Is it possible to write about the World Bank and the International Monetary Fund in ways that are demystifying, comprehensible, even funny? Apparently yes, for this is what Enzensberger does in “Billions of All Countries, Unite!” He argues that these fantastically powerful organizations, which presumably exist to ensure the stability of world markets and established governments, are, in fact, entirely dependent on chaos, economic anarchy and dramatic failures. Thus he quotes a “highly paid insider”: “ ‘The functions of the Fund and of the Bank, like those of the fire brigade, can only be defined negatively. . . . [W]ithout crises nobody would give a hoot about us. . . . One could say that we need catastrophes just as the secret police need terrorists.’ ”

In “The Future of Luxury,” Enzensberger traces the history of, and debate over, conspicuous consumption, noting the views of various wise men such as Montesquieu (pro) and Diderot (con).

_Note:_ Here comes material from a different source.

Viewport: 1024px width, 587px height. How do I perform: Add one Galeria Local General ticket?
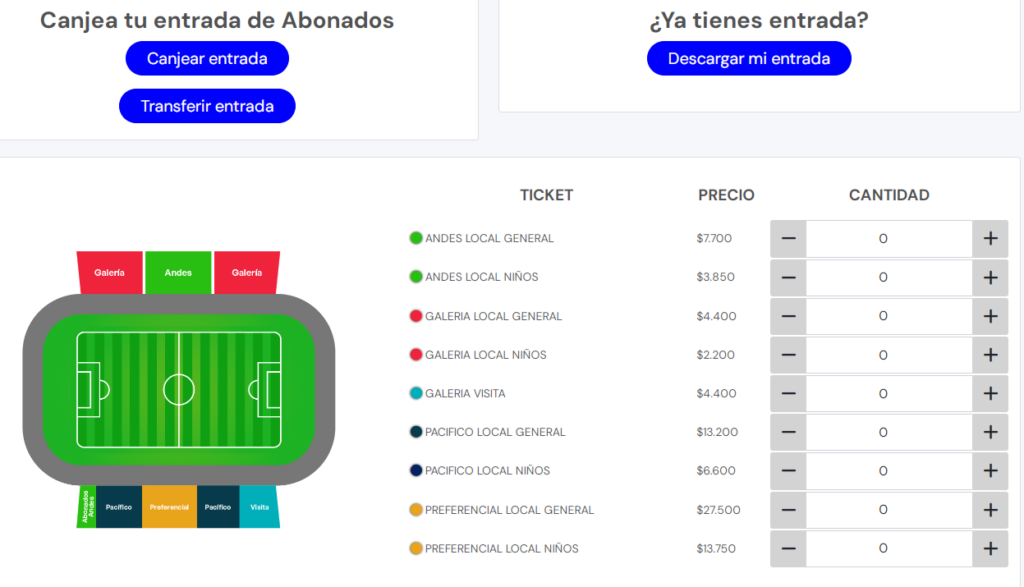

Traditionally, Enzensberger argues, there has been a symbiotic complicity between rich and poor, rulers and ruled, when it comes to flaunting wealth: “Every act of ostentatious consumption is a demonstration of power. . . . Luxurious overspending is always dependent on spectators who allow themselves to be impressed. . . . The rich and powerful were obligated, even forced, to offer the world an exorbitant spectacle at any cost, even at the price of their own ruin.”

But in our present, fanatically individualized world, even spectacle may be too dangerously collective a process for the elite; Enzensberger therefore predicts that “the luxury of the future will depend . . . not on accumulation but on avoidance. Excess will enter a new stage in which it negates itself. . . . Its privatization would be complete.” Time, space, quietude, a clean environment and physical safety will, Enzensberger predicts, be the new luxuries--although, just like the old ones, they too will be available only to the rich.

What connects the 20 essays in “Zig Zag” is Enzensberger’s refusal of conventional wisdoms, comforting homilies and orthodox certainties--be they those of capitalists or communists, modernists or postmodernists, Easterners or Westerners, artists or politicians. Enzensberger’s eclectic ideas can--indeed, must--be argued with. That’s OK, though, because Enzensberger doesn’t seem to fear conflict or contradiction but, rather, their cessation. “Anyone incapable of dialectical thinking,” he writes, “is doomed.”